In sharp contrast to Europe and the United States, the Western Pacific, South and Southeast Asia have reported relatively fewer cases of COVID-19 despite having their first cases in January itself.
As of 13 April Nepal has recorded 13 confirmed cases out of which 11 were imported infections. Despite being in the neighbourhood of the epicentre, the South Asian region have shown a relatively lower prevalence of the disease. Most of these countries have resource constraints, illiteracy, poverty, inefficient health system, and poor hygiene — all conducive to the spread of epidemics.
Cities like New Delhi, Karachi, Kathmandu and Dhaka are so densely populated that a virus capable of human-to-human transmission like COVID-19 would be expected to be rampant — just as tuberculosis is.
Tuberculosis is primarily a respiratory illness spread by droplet infection in the same manner as the novel coronavirus. On 14 April, India recorded more than 1,248 new positive cases for COVID-19- its highest figure yet- and 29 deaths. India’s nationwide caseload is now at 10,815 and there have been 353 fatalities, but this is still much lower per capita than in the United States (7 cases vs >1,000 cases per million population in India and the US respectively).
Is this lower prevalence a true picture, or is it giving us a false sense of security because we have not performed enough tests? Nepal had tested only 5,184 people till 13 April.
There is a possibility that the disease is circulating in the community, and more will be detected once testing is scaled up. However if this was true, there should have been reports of increased hospitalisation and mortality associated with some unknown and unusual pneumonia. Most of the hospitals in Nepal have set up fever clinics, but none so far have reported an increase in the number of suspected patients.

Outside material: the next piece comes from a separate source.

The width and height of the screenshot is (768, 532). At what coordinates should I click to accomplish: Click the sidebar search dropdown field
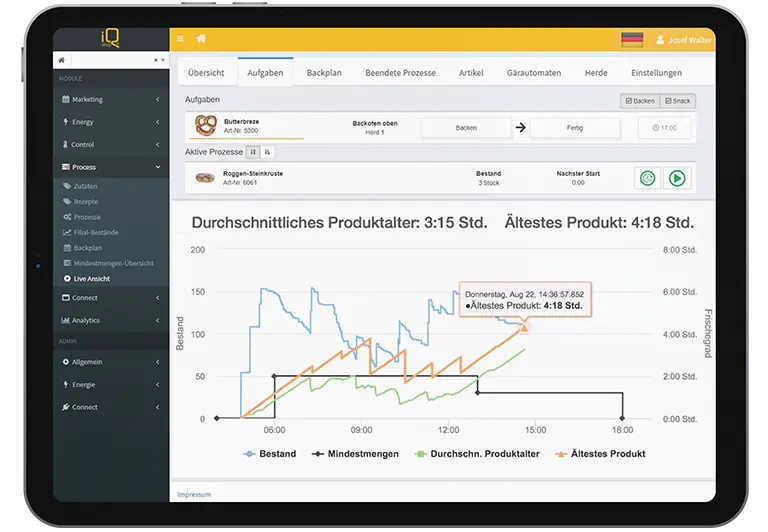[x=110, y=61]
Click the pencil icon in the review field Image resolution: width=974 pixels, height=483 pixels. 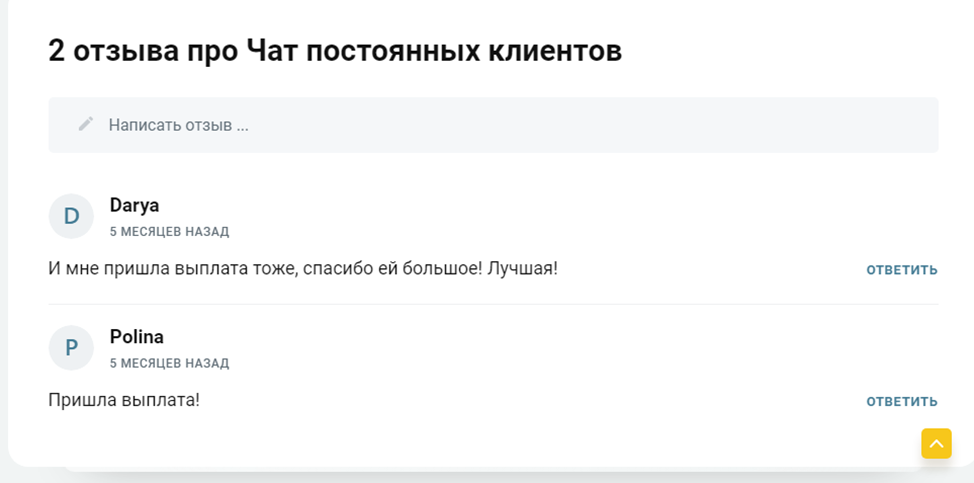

Mathematical models are used to predict outcomes in infectious diseases. Crucially, most models predict that the exponential ‘wave’ has yet to hit our region. The lockdown may have in fact pushed the wave further back, and bought us time. It is also possible that some element in the agent-host-environment interaction, could have hindered the virus from spreading. But this could be just a feel-good hypothesis.
Amazingly, Nepalis who are not known for following directions have taken to heart the importance of a lockdown, and the constant wearing of a mask. Nepal enforced a lockdown immediately after detection of the second case, while many countries in the West did it only after the disease exploded.
This prompt action by the government is praiseworthy. On Tuesday, the government announced the extension of the lockdown till 27 April. We have to use the time to preparing health facilities and scaling up testing and contact tracing. Otherwise, the lockdown will have been for naught.
Experimenting with partial lock downs in some areas may be a consideration. But how to deal with the tremendous impact of the lockdown on the livelihoods of vulnerable people and the economy is another question altogether. And if Nepal’s migrant workers are forced to return home from the Gulf and other countries the problem will only be compounded.
Medical data from Wuhan revealed that COVID-19 patients who needed a ventilator had a very high mortality rate, from 60-97%, and that patients in intensive care required about 10 days on the ventilator. With such long durations and high mortality rates, deciding whether or not to put a patient on a ventilator will be a critical decision.
Other seriously ill patients with other diseases like heart attacks with a potentially better outcome may be denied a ventilator due to the overwhelming number of severely ill CCOVID-19 patients. Renal failure also seems to be a prominent feature of severe COVID-19 patients, which is going to tax our limited dialysis capabilities.
These conversations should be carried out now by Nepal’s policy makers during this relatively calm period. Because once the storm hits, it will be all hands on deck to deal with the day-to-day emergency.
Peter Horby from ISARIC (International Severe Acute Respiratory and Emerging Infection Consortium ) and his team have enrolled almost 3,000 COVID-19 patients in the UK for a randomised controlled trial to study the efficacy of both commonly prescribed drugs like azithromycin, steroids, and medications used in hyper-inflammatory conditions.
The UK is in a unique position to deliver large clinical trials because of its unified National Health Service (NHS). Horby’s study is the kind that could quickly make available reliable and concrete treatment strategies even as we wait for an effective vaccine.
Not for nothing is this coronavirus designated as ‘novel’. Even as our lives are dramatically transformed, the world will have to find new drugs, new vaccines, and new methods to cope with this and other future viruses.
Buddha Basnyat, MD and Sudeep Adhikari, MBBS are both from Patan Academy of Health Science and Patan Hospital.